Most people will be unfamiliar with this practice, which
involves removing part or all of the clitoris, the surrounding
labia (the outer part of the vagina) and sometimes the sewing up of
the vagina, leaving only a small opening for urine and menstrual
blood.
It is carried out for a variety of cultural reasons. Such is the
secrecy that surrounds the practice that even those aware that it
occurs in large swathes of Africa and Asia will be shocked to learn
that it is prevalent in Britain.
During a highly disturbing, four-month investigation, however,
we uncovered evidence that thousands of British-African girls, in
towns and cities throughout the country, have been forcibly
"cut".
By conservative estimates, 66,000 women and girls living in
Britain have been mutilated. This figure, accepted by the
Metropolitan Police, came in a report by a volunteer organisation
funded by the Department of Health and carried out with academics
from the London School of Tropical Hygiene and the City
University.
And thousands more girls are at imminent risk as families club
together to fly professional "cutters" from Africa to Britain.

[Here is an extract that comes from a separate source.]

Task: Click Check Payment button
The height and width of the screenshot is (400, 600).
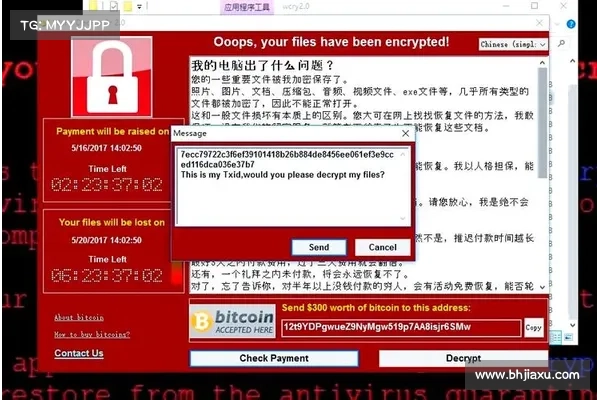Action: 274,358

These women "elders" perform the crude operation for up to
£40 a time, often on kitchen tables or floors, without
anaesthetic, using filthy, blunt knives, razor blades or
scalpels.
Many readers will be distressed by our report, but this practice
is an abomination which has no place anywhere, let alone in a
civilised society, and if it is to be expunged then this is a story
that must be told.
There is no way of escaping the unpalatable terminology, just as
there is no way for girls like Lali to escape the unsterile knife
which cuts them as they are held down and which will result in a
lifetime of physical and psychological pain.
Some people say the practice is to increase the sexual pleasure
of the man, but this is only one appallingly outdated reason why
many womenfolk from 28 African and some Middle Eastern countries,
most of which have sizeable representation in Britain, are treated
like this.
It is also done to demonstrate their virginity on their wedding
night; and because "uncut" girls with the ability to enjoy
love-making are considered more likely to be promiscuous,
unhygienic, and prone to diseases such as Aids.

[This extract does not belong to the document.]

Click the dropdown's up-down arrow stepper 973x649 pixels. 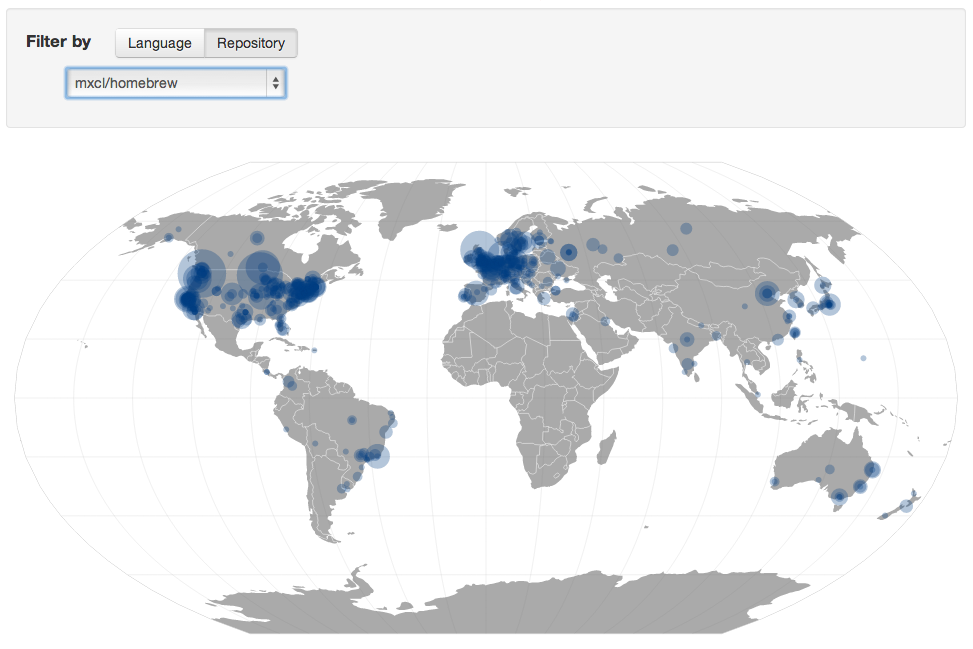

Attempts are also made to justify this iniquitous practice on
religious grounds. Some hard-line Muslims insist that women must
undergo genital cutting to remain faithful to the purest teachings
of Islam - although, in truth, it is not even mentioned in the
Koran, and only ambiguously in the Hadith (a collection of oral
traditions about the life of the prophet Mohammed).
Several leadings Imams have openly condemned the practice. This,
though, does not deter its proponents, who maintain that it is
their inalienable right to live according to their traditional
beliefs and customs, rather than conform to British values. Indeed,
some argue that the freedom to carry out FGM is a fundamental
principle of our multi-cultural society.
Whatever the arguments, the fact is that genital mutilation is a
reality, and the Metropolitan police is so concerned that it
recently set up a special unit to investigate and prosecute the
perpetrators. Heading the unit is Detective Inspector Carol
Hamilton, herself a mother, who was horrified when she discovered
what was happening to other people's daughters.
The Met team also educates regional police forces about FGM, and
speaks to mosques, community groups and local authorities.
Usually their visits are well-received, but we found that at
least one London council declined to publish material highlighting
the suffering and danger the practice causes - for fear of
offending ethnic African residents.
This kind of attitude incenses Detective Inspector Hamilton. "We
are all becoming very culturally sensitive," she says. "People are
a bit frightened of saying 'You can't do this here' because people
shoot back with 'But it's our culture'.
"But it's not: this is just plain cruel. I won't be put off by
the politically correct argument. We have to be seen to be strong
on this. I don't care about human rights - I care about the rights
of the child. Everything else has to go out of the window.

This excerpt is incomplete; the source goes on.